【图片识别】不应用tess4j的图片验证码识别

依旧是爬虫的问题拓展吧

以我爬取http://www.digifilm.com.cn/index.php/index/index.html这个网站上的数据来说吧

下载文件需要登陆,登陆需要验证码。

首先要了解这个登陆的原理。是先随机生成了一个4位数字的带干扰线的图片,然后把图片对应的数字存到了session中,进行验证的时候,根据填写的数字和session中的验证码进行比较,一致则认为验证码正确。

所以 画个重点,需要session。

爬虫获取session是很基础的吧 应用Jsoup进行访问该网页

Response resultImageResponse = Jsoup.connect("http://www.digifilm.com.cn/index.php/public/checklogin.html").ignoreContentType(true).execute();
Map<String, String> cookies = resultImageResponse.cookies();

然后其他操作记得都把这个cookies带上,就算把session绑定了。

然后进行下一步,图片识别首先得有图片。下载图片一定记得带上刚刚的cookies,否则你的图片和session没有关联,肯定是识别不上的,就好比是你用火狐打开了网页,然后把图片地址复制,粘贴,用谷歌打开,然后刷新换了验证码,再去火狐上输入,这是百分百没有用会报验证码错误的。

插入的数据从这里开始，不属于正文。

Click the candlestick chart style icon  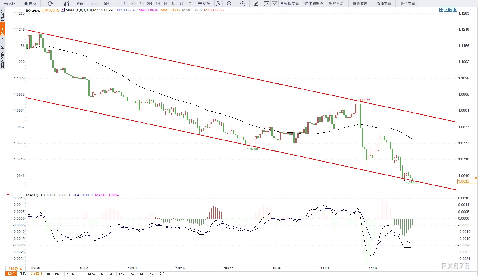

附上一个可以直接用的下载代码,当然也可以根据需要改成把下载路径传过来,都随意无所谓的,并不重要

 public static String downloadImg(String url, Map<String, String> cookies) throws IOException 
	 {
	        Connection connect = Jsoup.connect(url);
	        connect.cookies(cookies);// 携带cookies爬取图片
	        connect.timeout(5 * 10000);
	        Connection.Response response = connect.ignoreContentType(true).execute();
	        byte[] img = response.bodyAsBytes();
	        // 读取文件存储位置
	        String directory = "f://test1//";
	        savaImage(img, directory, "yzm.png");
	        return "f://test1//yzm.png";
	    }
public static void savaImage(byte[] img, String filePath, String fileName) {
	        BufferedOutputStream bos = null;
	        FileOutputStream fos = null;
	        File file = null;
	        File dir = new File(filePath);
	        try {
	            // 判断文件目录是否存在
	            if (!dir.exists()) {
	                dir.mkdir();
	            }
	           
	            file = new File(filePath + "\\" + fileName);
	            fos = new FileOutputStream(file);
	            bos = new BufferedOutputStream(fos);
	            bos.write(img);
//	            System.out.println("验证码已经下载到:"+filePath);
	        } catch (FileNotFoundException e) {
	            e.printStackTrace();
	        } catch (IOException e) {
	            e.printStackTrace();
	        } finally {
	            if (bos != null) {
	                try {
	                    bos.close();
	                } catch (IOException e) {
	                    // TODO Auto-generated catch block
	                    e.printStackTrace();
	                }
	            }
	            if (fos != null) {
	                try {
	                    fos.close();
	                } catch (IOException e) {
	                    // TODO Auto-generated catch block
	                    e.printStackTrace();
	                }
	            }
	        }

	    }

当然,不这么麻烦,直接使用Jsoup下载文件也是可以的。

Response resultImageResponse = Jsoup.connect(url).cookies(cookies).ignoreContentType(true).execute(); 
FileOutputStream out = (new FileOutputStream(new java.io.File("f://test//yzm.png")));
out.write(resultImageResponse.bodyAsBytes());             
out.close();

有了图片,就到了要说的重点了,图片识别。

图片识别因为之前没有接触过,所以首先选择了百度。。然后度娘的搜索结果,大部分是Tess4j,个别还有OpenCV,用法倒是很简单,如果是直接使用Windows系统的就移步百度使用那些就可以了,因为现成的引个jar包就直接识别了,很稳。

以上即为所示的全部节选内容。